Fonte e causa das impressões que o desânimo produz numa alma cristã
Por que é que o desânimo produz tão fortes e tão funestas impressões numa alma cristã? Ei-lo aqui. A alma está bem convencida da sua fraqueza, que amiudadas vezes ela experimenta: sente vivamente a dificuldade que tem em se vencer coisa que lhe sucede raramente. Todo ocupado dessas idéias tristes e desalentadoras, de que tem pouca coragem, de que não faz nada para agradar a Deus, ela considera como coisa Inútil recorrer ao Senhor, que, nesse estado, não deve escutá-la. Estranho efeito do orgulho do homem, que quereria dever a si mesmo o bem que faz e a felicidade a que aspira, contra esta palavra do Espírito Santo: Que tendes que não tenhais recebido?’
Essa alma, pois, não reflete, nem parece contar senão com as suas obras e com as suas próprias forças; de sorte que o seu desânimo diminui, cessa, volta ou aumenta, conforme ela age bem ou mal. Ela não pensa em que só e exclusivamente da misericórdia de Deus é que deve esperar socorro, e não dos seus próprios méritos; que, quando ela faz o bem, é pela graça de Deus que o faz, graça que ela não pôde merecer; e que, em qualquer estado, essa misericórdia lhe está aberta para obter essa graça.
Quando fazemos sentir a essas almas desanimadas que, a exemplo dos Santos. devem pôr toda a sua confiança em Deus, sem hesitar elas respondem não ser surpreendente que os Santos tivessem confiança em Deus, visto serem Santos, e servirem a Deus com fidelidade; mas que elas não têm as mesmas razões que os Santos para ter essa confiança perfeita. Não vêem que esse raciocínio é contra os princípios da Religião.

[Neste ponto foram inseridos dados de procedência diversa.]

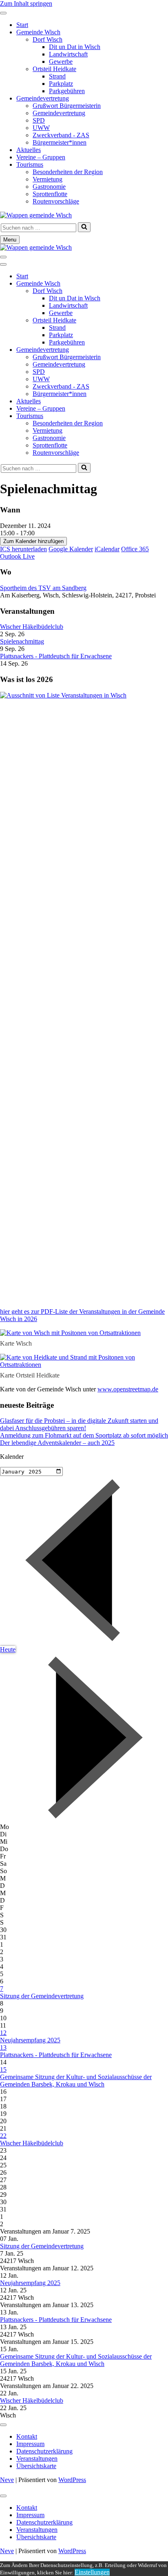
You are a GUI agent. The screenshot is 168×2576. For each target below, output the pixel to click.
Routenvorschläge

A Esperança é uma virtude teologal; o motivo dela só em Deus pode achar-se: essas almas fazem dela uma virtude humana, cujo motivo se acha no homem e nos seus costumes. Não; os Santos nunca esperaram em Deus porque eram fiéis a Deus; foram fiéis a Deus por haverem esperado n’Ele. Do contrário, o pecador Jamais poderia formular um ato de Esperança: e, no entanto, é esse ato de esperança que o dispõe a voltar a Deus.
Notai bem que São Paulo não diz: Obtive misericórdia porque fui fiel; mas diz: Obtive misericórdia a fim de ser fiel’. A misericórdia precede sempre o bem que fazemos: é ela que nos dá as graças que no-lo fazem praticar. Os santos nunca contaram com as suas obras para apoiarem a sua confiança em Deus: estavam por demais compenetrados desta lição que Jesus Cristo nos dá: Quando tiverdes feito tudo o que vos é mandado, dizei: Somos servos inúteis’. Quanto mais Santos eles eram, tanto mais humildes eram. A sua humildade não lhes deixava enxergar senão a perfeição a que ainda não haviam chegado. Bem distanciados dos sentimentos do Fariseu do Evangelho. eles não achavam nada em si que pudesse assegurar a sua confiança; mas procuravam e achavam no seio de Deus os fundamentos inabaláveis dela. Tais são os motivos que os sustentaram; tais devem ser os que vos animarão e que reanimarão a vossa fraqueza abatida. É importante que sejais instruídos sobre este ponto, para que não caiais novamente na armadilha que o demônio vos tem tantas vezes lançado.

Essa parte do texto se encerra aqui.